In these preliminary data, the ORR with pralsetinib was 58% (95% CI, 43%-72%) for treatment-naïve patients with RET fusion-positive advanced NSCLC, with a disease control rate of 96% (95% CI, 86%-99%). In those treated with prior platinum-based chemotherapy, the ORR was 60% (95% CI, 42%-76%) with a DCR of 100% (95%, 90%-100%).
The topline data that were released in January 2020 comprised patients who were evaluable for response assessment per RECIST v1.1 criteria, which was determined by blinded independent central review.
The data cutoff date was November 18, 2019. Ninety-five percent of patients who previously received chemotherapy experienced tumor shrinkage, including 14% of patients who had complete regression of target tumors. In the treatment-naïve group of patients, all of them experienced tumor shrinkage.
The safety findings with pralsetinib were found to be consistent with what has been reported in prior studies. The agent was found to be well tolerated and most adverse events (AEs) were found to be of grade 1/2. A total 4% of patients discontinued pralsetinib therapy due to treatment-related AEs.
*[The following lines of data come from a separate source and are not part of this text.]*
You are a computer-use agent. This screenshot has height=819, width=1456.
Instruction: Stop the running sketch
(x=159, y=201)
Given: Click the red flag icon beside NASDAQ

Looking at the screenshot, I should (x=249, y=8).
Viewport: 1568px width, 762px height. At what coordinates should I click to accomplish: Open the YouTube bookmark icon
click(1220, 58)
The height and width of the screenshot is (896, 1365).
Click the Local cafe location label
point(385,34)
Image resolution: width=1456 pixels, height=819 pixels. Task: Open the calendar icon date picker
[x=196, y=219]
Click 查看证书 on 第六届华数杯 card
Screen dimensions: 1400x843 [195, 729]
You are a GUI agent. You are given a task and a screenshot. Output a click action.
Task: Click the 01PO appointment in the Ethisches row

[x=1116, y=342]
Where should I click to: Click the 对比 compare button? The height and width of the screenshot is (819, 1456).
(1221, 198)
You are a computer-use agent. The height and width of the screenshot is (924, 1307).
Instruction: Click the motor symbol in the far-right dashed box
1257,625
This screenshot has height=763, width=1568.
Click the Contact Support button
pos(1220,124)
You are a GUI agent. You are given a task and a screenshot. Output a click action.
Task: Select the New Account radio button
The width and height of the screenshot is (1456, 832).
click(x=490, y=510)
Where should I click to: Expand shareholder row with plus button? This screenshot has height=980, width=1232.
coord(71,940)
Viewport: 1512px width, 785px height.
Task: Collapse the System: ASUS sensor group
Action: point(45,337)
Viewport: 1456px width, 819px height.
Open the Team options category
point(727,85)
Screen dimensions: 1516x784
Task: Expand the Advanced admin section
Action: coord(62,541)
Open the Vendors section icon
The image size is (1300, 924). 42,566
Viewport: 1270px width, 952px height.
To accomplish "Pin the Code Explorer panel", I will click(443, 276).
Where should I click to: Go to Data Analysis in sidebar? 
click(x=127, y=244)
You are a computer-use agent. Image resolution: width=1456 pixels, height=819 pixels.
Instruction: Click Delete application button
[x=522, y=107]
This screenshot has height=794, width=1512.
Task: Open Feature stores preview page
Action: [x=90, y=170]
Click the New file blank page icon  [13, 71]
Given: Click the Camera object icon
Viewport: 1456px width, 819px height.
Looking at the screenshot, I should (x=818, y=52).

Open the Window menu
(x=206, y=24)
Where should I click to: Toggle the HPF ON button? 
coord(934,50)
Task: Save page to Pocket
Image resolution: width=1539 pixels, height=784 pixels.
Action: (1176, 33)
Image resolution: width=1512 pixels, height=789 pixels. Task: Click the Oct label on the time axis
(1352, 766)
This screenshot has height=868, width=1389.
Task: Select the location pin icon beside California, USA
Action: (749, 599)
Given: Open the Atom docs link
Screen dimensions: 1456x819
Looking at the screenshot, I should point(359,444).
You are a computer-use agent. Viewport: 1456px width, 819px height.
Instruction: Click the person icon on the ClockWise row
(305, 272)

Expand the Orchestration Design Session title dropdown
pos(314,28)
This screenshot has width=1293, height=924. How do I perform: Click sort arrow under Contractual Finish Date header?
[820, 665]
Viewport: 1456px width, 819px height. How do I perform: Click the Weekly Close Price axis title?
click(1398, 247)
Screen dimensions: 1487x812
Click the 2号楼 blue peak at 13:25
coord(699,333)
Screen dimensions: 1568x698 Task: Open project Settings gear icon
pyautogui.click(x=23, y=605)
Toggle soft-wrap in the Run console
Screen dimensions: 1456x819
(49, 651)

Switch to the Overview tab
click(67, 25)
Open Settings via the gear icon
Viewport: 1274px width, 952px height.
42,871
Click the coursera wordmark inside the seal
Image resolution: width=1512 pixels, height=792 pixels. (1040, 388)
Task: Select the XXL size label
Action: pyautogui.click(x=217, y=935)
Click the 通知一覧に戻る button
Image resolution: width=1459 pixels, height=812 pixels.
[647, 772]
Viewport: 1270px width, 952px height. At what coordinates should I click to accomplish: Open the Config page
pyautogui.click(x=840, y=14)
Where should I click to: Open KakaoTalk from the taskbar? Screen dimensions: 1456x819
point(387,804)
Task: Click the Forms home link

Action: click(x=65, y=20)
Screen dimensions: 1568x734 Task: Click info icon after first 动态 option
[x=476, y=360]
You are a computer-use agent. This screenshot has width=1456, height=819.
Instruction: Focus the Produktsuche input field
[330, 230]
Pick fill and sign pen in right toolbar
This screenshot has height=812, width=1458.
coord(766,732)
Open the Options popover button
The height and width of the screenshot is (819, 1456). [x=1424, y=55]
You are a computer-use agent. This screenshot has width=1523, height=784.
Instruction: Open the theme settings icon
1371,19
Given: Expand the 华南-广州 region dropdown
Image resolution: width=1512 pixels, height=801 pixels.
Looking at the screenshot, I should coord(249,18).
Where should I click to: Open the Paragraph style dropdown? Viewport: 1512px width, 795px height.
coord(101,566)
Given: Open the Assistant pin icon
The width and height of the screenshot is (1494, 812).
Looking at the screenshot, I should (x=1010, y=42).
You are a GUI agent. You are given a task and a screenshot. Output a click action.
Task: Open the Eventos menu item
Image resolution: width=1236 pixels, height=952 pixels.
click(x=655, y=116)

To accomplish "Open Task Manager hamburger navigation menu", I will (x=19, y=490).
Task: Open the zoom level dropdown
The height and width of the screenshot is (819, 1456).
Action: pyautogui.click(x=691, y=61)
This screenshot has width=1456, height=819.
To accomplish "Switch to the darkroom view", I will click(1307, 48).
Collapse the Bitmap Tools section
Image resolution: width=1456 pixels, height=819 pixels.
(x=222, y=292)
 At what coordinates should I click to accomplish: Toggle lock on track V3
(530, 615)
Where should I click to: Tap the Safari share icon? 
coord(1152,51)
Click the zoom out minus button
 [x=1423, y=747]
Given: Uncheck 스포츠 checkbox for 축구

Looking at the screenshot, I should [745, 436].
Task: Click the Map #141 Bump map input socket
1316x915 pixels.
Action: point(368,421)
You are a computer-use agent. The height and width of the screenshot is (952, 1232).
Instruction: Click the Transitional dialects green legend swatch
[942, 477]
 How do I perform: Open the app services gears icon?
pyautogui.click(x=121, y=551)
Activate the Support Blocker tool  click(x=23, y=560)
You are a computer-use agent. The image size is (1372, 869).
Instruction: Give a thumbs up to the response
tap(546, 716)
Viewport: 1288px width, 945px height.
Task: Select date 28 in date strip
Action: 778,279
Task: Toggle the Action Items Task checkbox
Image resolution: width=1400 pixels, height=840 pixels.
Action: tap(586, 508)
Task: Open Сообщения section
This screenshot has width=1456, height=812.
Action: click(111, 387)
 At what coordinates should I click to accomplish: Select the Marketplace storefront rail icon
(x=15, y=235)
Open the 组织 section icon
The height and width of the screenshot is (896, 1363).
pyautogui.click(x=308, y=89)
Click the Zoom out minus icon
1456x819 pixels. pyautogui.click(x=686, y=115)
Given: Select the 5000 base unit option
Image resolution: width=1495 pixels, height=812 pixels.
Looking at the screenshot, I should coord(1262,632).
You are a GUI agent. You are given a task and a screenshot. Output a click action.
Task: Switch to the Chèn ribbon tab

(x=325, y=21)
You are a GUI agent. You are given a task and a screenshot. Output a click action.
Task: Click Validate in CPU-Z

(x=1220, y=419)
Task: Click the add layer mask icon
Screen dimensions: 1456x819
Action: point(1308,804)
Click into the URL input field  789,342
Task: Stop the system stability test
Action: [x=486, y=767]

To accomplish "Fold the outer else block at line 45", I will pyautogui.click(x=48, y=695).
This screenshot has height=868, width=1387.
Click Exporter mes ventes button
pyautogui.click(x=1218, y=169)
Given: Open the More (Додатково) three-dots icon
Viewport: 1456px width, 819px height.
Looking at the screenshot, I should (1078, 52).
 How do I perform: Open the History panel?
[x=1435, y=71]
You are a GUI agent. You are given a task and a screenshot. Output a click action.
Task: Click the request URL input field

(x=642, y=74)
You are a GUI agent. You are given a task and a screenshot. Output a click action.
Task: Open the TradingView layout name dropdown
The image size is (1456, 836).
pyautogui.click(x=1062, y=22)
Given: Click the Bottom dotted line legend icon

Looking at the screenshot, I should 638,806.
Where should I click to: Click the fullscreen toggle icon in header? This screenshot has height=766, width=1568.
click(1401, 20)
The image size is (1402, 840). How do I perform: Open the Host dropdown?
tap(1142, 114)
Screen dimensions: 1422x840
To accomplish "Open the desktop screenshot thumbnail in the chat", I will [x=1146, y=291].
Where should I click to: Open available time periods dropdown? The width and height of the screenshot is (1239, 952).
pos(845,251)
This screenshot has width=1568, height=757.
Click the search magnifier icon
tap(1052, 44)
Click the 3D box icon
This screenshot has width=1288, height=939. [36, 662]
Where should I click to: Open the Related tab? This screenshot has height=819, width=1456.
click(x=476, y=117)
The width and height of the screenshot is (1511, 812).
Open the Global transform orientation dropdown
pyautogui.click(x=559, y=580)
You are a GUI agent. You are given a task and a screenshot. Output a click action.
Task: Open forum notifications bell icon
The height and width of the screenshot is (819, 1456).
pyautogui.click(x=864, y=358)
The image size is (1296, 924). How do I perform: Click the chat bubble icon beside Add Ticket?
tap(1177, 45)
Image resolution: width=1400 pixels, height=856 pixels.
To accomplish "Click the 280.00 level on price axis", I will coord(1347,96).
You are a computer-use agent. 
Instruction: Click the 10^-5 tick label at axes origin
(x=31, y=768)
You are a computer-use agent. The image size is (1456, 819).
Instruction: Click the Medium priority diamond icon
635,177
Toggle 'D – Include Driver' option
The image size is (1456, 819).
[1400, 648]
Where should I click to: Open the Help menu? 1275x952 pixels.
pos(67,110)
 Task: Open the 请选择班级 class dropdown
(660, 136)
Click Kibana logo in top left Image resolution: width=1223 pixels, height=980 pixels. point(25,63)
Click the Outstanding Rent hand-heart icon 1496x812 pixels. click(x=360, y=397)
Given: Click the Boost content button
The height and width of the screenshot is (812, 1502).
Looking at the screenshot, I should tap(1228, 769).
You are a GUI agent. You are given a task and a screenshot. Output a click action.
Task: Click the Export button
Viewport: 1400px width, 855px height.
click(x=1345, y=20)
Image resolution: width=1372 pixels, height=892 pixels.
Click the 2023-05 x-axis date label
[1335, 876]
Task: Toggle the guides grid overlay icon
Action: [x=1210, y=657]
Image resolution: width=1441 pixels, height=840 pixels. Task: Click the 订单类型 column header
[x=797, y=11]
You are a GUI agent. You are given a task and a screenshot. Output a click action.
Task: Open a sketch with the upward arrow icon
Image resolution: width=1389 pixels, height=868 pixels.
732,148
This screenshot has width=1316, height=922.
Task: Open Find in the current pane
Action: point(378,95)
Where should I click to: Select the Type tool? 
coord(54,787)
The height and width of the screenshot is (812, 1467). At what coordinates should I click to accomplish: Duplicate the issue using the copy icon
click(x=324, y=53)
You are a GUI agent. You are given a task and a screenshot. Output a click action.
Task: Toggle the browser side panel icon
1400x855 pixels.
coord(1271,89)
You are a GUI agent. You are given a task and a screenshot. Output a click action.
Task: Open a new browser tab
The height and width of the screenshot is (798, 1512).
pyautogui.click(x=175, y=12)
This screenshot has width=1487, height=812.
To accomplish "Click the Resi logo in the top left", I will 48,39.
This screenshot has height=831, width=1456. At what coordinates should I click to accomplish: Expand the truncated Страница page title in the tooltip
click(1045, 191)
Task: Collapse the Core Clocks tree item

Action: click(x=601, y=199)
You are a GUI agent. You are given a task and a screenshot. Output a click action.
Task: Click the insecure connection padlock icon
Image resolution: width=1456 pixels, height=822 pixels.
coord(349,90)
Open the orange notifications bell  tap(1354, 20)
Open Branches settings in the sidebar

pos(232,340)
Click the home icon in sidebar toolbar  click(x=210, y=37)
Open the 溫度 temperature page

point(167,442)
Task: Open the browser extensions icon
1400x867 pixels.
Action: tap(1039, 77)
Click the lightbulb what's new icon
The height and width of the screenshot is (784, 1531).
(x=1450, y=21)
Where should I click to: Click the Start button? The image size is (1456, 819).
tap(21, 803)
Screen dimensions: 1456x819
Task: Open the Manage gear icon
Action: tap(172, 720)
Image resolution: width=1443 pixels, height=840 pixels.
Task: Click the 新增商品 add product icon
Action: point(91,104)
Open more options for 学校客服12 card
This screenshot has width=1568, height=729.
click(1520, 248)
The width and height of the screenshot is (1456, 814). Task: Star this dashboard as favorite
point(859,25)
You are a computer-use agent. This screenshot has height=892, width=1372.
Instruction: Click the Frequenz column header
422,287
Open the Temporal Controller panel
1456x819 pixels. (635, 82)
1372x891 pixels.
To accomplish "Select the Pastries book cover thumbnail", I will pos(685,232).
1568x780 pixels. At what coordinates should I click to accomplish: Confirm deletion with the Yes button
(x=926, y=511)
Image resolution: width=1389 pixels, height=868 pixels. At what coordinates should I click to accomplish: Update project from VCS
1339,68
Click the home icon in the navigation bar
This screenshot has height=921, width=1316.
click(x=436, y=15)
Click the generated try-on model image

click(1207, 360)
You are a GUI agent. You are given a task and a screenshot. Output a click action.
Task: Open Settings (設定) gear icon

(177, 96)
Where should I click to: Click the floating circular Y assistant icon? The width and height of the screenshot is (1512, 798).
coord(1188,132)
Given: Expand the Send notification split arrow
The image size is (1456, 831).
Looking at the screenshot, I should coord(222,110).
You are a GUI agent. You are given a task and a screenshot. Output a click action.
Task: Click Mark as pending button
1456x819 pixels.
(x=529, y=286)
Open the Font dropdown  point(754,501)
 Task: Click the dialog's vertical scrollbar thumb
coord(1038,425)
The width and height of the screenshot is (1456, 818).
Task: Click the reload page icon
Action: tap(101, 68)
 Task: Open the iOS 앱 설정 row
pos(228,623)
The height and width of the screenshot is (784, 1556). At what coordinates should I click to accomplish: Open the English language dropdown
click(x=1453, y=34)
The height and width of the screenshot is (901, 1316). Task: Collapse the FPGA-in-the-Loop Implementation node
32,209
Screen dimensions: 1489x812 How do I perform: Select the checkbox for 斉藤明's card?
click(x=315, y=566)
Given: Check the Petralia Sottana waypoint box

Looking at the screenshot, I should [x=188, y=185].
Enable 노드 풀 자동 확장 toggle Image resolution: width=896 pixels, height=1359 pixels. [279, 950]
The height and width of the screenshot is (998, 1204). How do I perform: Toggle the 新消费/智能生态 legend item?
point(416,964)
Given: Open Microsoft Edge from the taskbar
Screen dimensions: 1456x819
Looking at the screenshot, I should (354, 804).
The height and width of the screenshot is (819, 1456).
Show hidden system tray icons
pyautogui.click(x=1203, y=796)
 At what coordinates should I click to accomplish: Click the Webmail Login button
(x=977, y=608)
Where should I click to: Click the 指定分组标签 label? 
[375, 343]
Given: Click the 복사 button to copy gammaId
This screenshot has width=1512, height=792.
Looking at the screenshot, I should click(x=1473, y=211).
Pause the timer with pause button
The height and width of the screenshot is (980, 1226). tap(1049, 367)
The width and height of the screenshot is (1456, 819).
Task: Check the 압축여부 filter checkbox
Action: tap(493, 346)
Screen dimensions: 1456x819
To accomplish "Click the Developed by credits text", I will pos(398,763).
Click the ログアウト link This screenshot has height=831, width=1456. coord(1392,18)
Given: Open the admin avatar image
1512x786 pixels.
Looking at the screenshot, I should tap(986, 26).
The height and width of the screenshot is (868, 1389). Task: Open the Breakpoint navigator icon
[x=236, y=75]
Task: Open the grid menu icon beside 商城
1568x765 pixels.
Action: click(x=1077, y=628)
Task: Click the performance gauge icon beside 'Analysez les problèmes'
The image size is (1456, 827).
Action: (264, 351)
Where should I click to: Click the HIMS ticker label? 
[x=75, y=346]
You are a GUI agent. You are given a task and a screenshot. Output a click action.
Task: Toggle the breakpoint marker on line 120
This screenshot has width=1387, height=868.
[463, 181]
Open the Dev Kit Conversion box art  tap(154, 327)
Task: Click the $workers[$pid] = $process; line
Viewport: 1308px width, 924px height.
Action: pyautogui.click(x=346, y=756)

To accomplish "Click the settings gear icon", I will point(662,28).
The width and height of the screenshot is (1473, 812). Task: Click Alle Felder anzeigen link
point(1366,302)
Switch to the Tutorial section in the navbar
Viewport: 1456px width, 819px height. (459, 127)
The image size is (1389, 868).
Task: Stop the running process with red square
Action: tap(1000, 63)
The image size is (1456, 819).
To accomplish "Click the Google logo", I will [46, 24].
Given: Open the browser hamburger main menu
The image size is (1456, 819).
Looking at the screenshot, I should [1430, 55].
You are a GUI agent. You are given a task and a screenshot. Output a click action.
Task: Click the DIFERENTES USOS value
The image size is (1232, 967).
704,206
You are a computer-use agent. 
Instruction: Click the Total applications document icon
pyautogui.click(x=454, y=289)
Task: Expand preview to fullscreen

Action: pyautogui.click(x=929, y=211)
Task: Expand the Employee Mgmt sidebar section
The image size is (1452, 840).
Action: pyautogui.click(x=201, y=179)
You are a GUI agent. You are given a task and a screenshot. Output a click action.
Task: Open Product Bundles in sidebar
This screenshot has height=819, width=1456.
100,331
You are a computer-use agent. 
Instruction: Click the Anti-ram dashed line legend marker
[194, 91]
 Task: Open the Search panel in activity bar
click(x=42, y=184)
The company also plans to launch the international, phase III AcceleRET Lung trial in January 2020, which will randomize approximately 250 patients with advanced or metastatic RET fusion—positive NSCLC to receive first-line pralsetinib versus platinum-based chemotherapy with or without pembrolizumab (Keytruda). The primary endpoint will be progression-free survival, and secondary endpoints will be overall survival, ORR, and DOR. Patients who are randomized to the control arm will be permitted to crossover to pralsetinib upon disease progression.
Blueprint Medicines also stated in the press release that it plans to submit an NDA for pralsetinib for the treatment of patients with medullary thyroid cancer who received prior treatment with an FDA-approved multikinase inhibitor in the second quarter of 2020.